In 88 newly diagnosed lymphoma patients, tumour necrosis factor alpha (TNFalpha) and soluble TNF type I receptor (p55-R-TNF) were prospectively determined in plasma by immunoradiometric assay (IRMA) and ELISA methods respectively. These 88 patients included 19 with centrocyto-centroblastic lymphoma, 13 patients with other low-grade lymphoma, and 56 with high-grade lymphoma. Median TNFalpha plasma values were 20 pg/ml (range 5-380 pg/ml) in patients versus 7 pg/ml (range 4-9 pg/ml) in 20 healthy control subjects. Presence of TNFalpha level > or = 20 pg/ml was significantly associated with elevated LDH level (P<0.0001), serum beta2-microglobulin level > or = 3 mg/l (P<0.0001), haemoglobin < or = 12 g/dl (P=0.0001), Ann Arbor stage III or IV disease (P<0.005), and with bulky tumour (P=0.01). High level of TNFalpha was also associated with B symptoms (P<0.005), poor performance status (P<0.05), and serum albumin < or = 35 g/l (P<0.05). Levels of p55-R-TNF were also markedly elevated in these lymphoma patients (median of 3.5 ng/ml, range 0.8-18.8 ng/ml) versus 1.45 ng/ml in control subjects (range 1.1-2.3 ng/ml). Level of p55-R-TNF > or = 3.5 ng/ml was significantly associated with poor performance status (P<0.0001), B symptoms (P<0.0001), beta2-microglobulin levels > or = 3 mg/l (P<0.0001), serum albumin < or = 35 g/l (P=0.0001), C-reactive protein > 6 mg/l (P=0.0003), elevated (>20 pg/ml) IL-6 level (P<0.005), haemoglobin < or = 12 g/dl (P<0.005), and bulky tumour (P<0.001). In the whole group of 88 patients, both high TNFalpha and p55-R-TNF levels strongly predicted short progression-free survival (P<0.005 for both variables) and overall survival (P<0.001 and P<0.001 respectively). In multivariate analyses the elevation of p55-R-TNF retained a higher significance over the other variables and therefore improved the predictive value of the International Prognostic Index. This study suggests that elevated TNF gamma and p55-R-TNF levels have high correlation with other adverse prognostic factors in lymphoma patients and may predict a poor outcome.

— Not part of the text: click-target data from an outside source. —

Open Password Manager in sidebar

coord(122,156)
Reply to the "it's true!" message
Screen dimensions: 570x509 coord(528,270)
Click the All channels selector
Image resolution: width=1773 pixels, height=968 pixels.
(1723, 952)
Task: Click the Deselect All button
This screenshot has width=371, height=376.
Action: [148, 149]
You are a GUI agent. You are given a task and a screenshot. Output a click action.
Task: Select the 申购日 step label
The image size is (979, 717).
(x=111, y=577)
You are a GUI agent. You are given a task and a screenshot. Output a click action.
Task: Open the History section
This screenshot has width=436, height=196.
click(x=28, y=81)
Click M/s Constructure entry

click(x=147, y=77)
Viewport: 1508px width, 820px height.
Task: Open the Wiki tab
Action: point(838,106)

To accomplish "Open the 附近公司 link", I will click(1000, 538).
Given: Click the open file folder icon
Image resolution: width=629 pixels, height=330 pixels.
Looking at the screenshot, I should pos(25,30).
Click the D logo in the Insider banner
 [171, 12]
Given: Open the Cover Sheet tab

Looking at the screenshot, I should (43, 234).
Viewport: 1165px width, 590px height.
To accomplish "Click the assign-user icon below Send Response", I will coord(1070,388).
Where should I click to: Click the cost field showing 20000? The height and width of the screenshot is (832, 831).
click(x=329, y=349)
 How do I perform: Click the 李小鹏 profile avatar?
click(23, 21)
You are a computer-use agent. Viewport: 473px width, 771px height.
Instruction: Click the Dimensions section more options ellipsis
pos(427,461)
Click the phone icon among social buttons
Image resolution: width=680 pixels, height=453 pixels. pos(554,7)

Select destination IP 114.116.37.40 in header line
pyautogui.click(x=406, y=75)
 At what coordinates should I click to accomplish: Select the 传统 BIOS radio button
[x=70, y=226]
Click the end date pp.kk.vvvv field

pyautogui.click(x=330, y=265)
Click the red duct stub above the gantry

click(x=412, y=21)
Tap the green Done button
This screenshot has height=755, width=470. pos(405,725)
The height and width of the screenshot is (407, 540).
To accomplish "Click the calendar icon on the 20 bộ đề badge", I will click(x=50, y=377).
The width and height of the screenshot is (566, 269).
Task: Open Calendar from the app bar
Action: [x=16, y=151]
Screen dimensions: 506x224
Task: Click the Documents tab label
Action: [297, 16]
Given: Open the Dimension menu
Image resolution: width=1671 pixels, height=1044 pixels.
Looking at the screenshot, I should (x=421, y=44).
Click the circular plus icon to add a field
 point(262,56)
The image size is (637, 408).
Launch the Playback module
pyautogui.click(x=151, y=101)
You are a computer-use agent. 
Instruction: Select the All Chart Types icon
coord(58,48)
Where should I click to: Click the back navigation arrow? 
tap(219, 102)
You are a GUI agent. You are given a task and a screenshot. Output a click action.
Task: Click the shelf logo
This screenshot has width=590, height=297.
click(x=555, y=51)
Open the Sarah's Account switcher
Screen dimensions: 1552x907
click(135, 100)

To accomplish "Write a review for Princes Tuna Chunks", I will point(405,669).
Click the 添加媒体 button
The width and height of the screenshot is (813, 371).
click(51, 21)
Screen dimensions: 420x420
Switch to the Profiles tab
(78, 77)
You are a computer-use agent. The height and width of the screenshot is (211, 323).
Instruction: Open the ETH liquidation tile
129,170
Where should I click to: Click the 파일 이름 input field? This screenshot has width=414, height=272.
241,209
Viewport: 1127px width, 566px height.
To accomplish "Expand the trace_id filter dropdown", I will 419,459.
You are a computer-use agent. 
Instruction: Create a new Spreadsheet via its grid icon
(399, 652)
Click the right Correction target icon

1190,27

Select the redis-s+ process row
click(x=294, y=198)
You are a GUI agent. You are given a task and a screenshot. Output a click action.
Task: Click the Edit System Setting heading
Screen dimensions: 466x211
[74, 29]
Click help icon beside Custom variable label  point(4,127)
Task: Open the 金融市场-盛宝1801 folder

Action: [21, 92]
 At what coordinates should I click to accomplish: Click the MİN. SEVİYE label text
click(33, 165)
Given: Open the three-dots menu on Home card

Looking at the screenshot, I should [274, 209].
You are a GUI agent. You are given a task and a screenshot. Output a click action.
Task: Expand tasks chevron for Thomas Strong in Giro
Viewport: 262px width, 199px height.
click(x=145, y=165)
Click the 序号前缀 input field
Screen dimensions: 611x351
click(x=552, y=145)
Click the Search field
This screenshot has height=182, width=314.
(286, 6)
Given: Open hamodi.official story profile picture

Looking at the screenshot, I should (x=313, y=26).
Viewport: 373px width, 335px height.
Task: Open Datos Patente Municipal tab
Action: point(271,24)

在88例新诊断的淋巴瘤患者中,分别采用免疫放射分析(IRMA)法和酶联免疫吸附测定(ELISA)法前瞻性地测定血浆中的肿瘤坏死因子α(TNFα)和可溶性I型肿瘤坏死因子受体(p55-R-TNF)。这88例患者包括19例中心细胞-中心母细胞性淋巴瘤患者、13例其他低度淋巴瘤患者和56例高度淋巴瘤患者。患者血浆TNFα的中位数为20 pg/ml(范围5 - 380 pg/ml),而20名健康对照者为7 pg/ml(范围4 - 9 pg/ml)。TNFα水平≥20 pg/ml与乳酸脱氢酶水平升高(P<0.0001)、血清β2-微球蛋白水平≥3 mg/l(P<0.0001)、血红蛋白≤12 g/dl(P = 0.0001)、Ann Arbor分期III或IV期疾病(P<0.005)以及巨大肿瘤(P = 0.01)显著相关。高水平的TNFα还与B症状(P<0.005)、较差的体能状态(P<0.05)和血清白蛋白≤35 g/l(P<0.05)相关。这些淋巴瘤患者的p55-R-TNF水平也明显升高(中位数为3.5 ng/ml,范围0.8 - 18.8 ng/ml),而对照者为1.45 ng/ml(范围1.1 - 2.3 ng/ml)。p55-R-TNF水平≥3.5 ng/ml与较差的体能状态(P<0.0001)、B症状(P<0.0001)、β2-微球蛋白水平≥3 mg/l(P<0.0001)、血清白蛋白≤35 g/l(P = 0.0001)、C反应蛋白>6 mg/l(P = 0.0003)、白细胞介素-6水平升高(>20 pg/ml,P<0.005)、血红蛋白≤12 g/dl(P<0.005)以及巨大肿瘤(P<0.001)相关。在全部88例患者中,TNFα和p55-R-TNF水平升高均强烈预示无进展生存期短(两个变量的P均<0.005)和总生存期短(分别为P<0.001和P<0.001)。在多变量分析中,p55-R-TNF升高相对于其他变量具有更高的显著性,因此提高了国际预后指数的预测价值。本研究提示,TNFγ和p55-R-TNF水平升高与淋巴瘤患者的其他不良预后因素高度相关,可能预示不良预后。